C Exercises: Multiplication of two Matrices
C Recursion : Exercise-15 with Solution
Write a C program to multiply two matrices using recursion.
Pictorial Presentation:
Sample Solution:
C Code:
#include<stdio.h>
#define MAX 10
void multiplyMatrix(int [MAX][MAX],int [MAX][MAX]);
int rone,cone,rtwo,ctwo;
int crm[MAX][MAX];
int sum,i=0,j=0,k=0;
int main()
{
int arm[MAX][MAX],brm[MAX][MAX],i,j,k;
printf("\n\n Multiplication of two Matrices :\n");
printf("----------------------------------\n");
printf(" Input number of rows for the first matrix : ");
scanf("%d",&rone);
printf(" Input number of columns for the first matrix : ");
scanf("%d",&cone);
printf(" Input number of rows for the second matrix : ");
scanf("%d",&rtwo);
printf(" Input number of columns for the second matrix : ");
scanf("%d",&ctwo);
if(cone!=rtwo)
{
printf("\n Check col. of first and row of second matrix.");
printf("\n They are different.

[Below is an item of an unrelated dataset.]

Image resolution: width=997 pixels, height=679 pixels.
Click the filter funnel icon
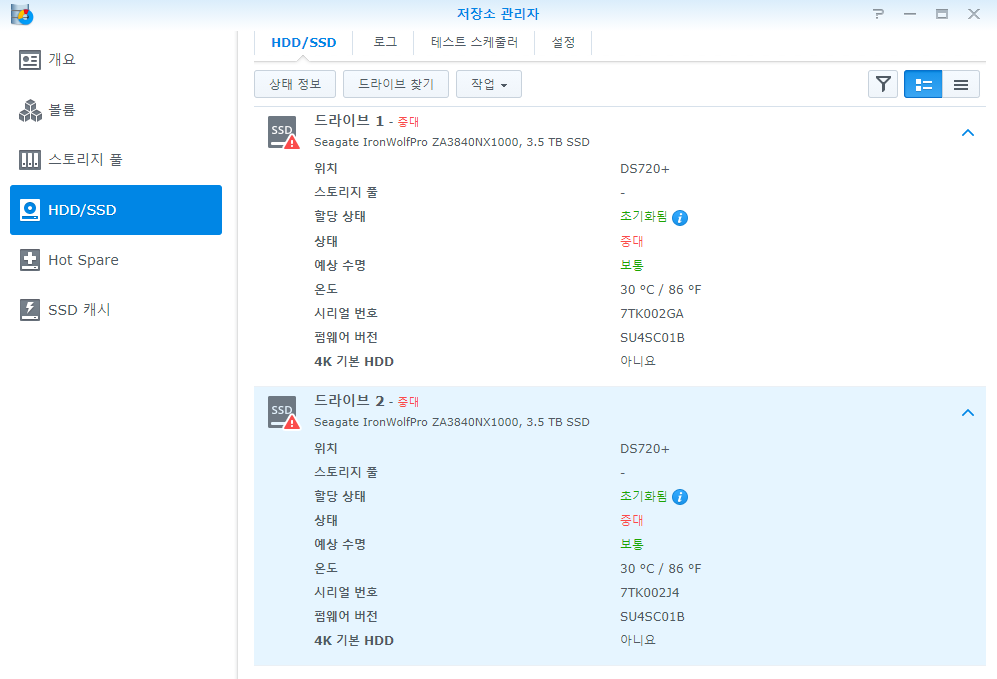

Try again.\n");
}
else
{
printf("\n Input elements in the first matrix :\n");
for(i=0;i<rone;i++){
for(j=0;j<cone;j++){
printf(" element - [%d],[%d] : ",i,j);
scanf("%d",&arm[i][j]);}}
printf(" Input elements in the second matrix :\n");
for(i=0;i<rtwo;i++){
for(j=0;j<ctwo;j++){
printf(" element - [%d],[%d] : ",i,j);
scanf("%d",&brm[i][j]);}}
printf("\n Here is the elements of First matrix : \n");
for(i=0;i<rone;i++)
{
printf("\n");
for(j=0;j<cone;j++)
{
printf(" %d\t",arm[i][j]);
}
}
printf("\n Here is the elements of Second matrix : \n");
for(i=0;i<rtwo;i++)
{
printf("\n");
for(j=0;j<ctwo;j++)
{
printf(" %d\t",brm[i][j]);
}
}
multiplyMatrix(arm,brm);
}
printf("\n The multiplication of two matrix is : \n");
for(i=0;i<rone;i++)
{
printf("\n");
for(j=0;j<ctwo;j++)
{
printf(" %d\t",crm[i][j]);
}
}
printf("\n\n");
return 0;
}
void multiplyMatrix(int arm[MAX][MAX],int brm[MAX][MAX])
{
if(i<rone)
{ //row of first matrix
if(j<ctwo)
{ //column of second matrix
if(k<cone)
{
sum=sum+arm[i][k]*brm[k][j];
k++;
multiplyMatrix(arm,brm);
}
crm[i][j]=sum;
sum=0;
k=0;
j++;
multiplyMatrix(arm,brm);
}
j=0;
i++;
multiplyMatrix(arm,brm);
}
}
Sample Output:
Multiplication of two Matrices : ---------------------------------- Input number of rows for the first matrix : 2 Input number of columns for the first matrix : 1 Input number of rows for the second matrix : 1 Input number of columns for the second matrix : 2 Input elements in the first matrix : element - [0],[0] : 1 element - [1],[0] : 2 Input elements in the second matrix : element - [0],[0] : 3 element - [0],[1] : 4 Here is the elements of First matrix : 1 2 Here is the elements of Second matrix : 3 4 The multiplication of two matrix is : 3 4 6 8
Multiplication of two Matrices : ---------------------------------- Input number of rows for the first matrix : 2 Input number of columns for the first matrix : 2 Input number of rows for the second matrix : 2 Input number of columns for the second matrix : 2 Input elements in the first matrix : element - [0],[0] : 1 element - [0],[1] : 2 element - [1],[0] : 3 element - [1],[1] : 4 Input elements in the second matrix : element - [0],[0] : 5 element - [0],[1] : 6 element - [1],[0] : 7 element - [1],[1] : 8 Here is the elements of First matrix : 1 2 3 4 Here is the elements of Second matrix : 5 6 7 8 The multiplication of two matrix is : 19 22 43 50
Explanation:
void multiplyMatrix(int arm[MAX][MAX],int brm[MAX][MAX]) { if(i<rone) { //row of first matrix if(j<ctwo) { //column of second matrix if(k<cone) { sum=sum+arm[i][k]*brm[k][j]; k++; multiplyMatrix(arm,brm); } crm[i][j]=sum; sum=0; k=0; j++; multiplyMatrix(arm,brm); } j=0; i++; multiplyMatrix(arm,brm); } }
The above function ‘multiplyMatrix ()’ uses three static variables i, j, and k to keep track of the current row and column being processed in each matrix. The variable sum is used to accumulate the product of each element in the row of the first matrix and the corresponding element in the column of the second matrix.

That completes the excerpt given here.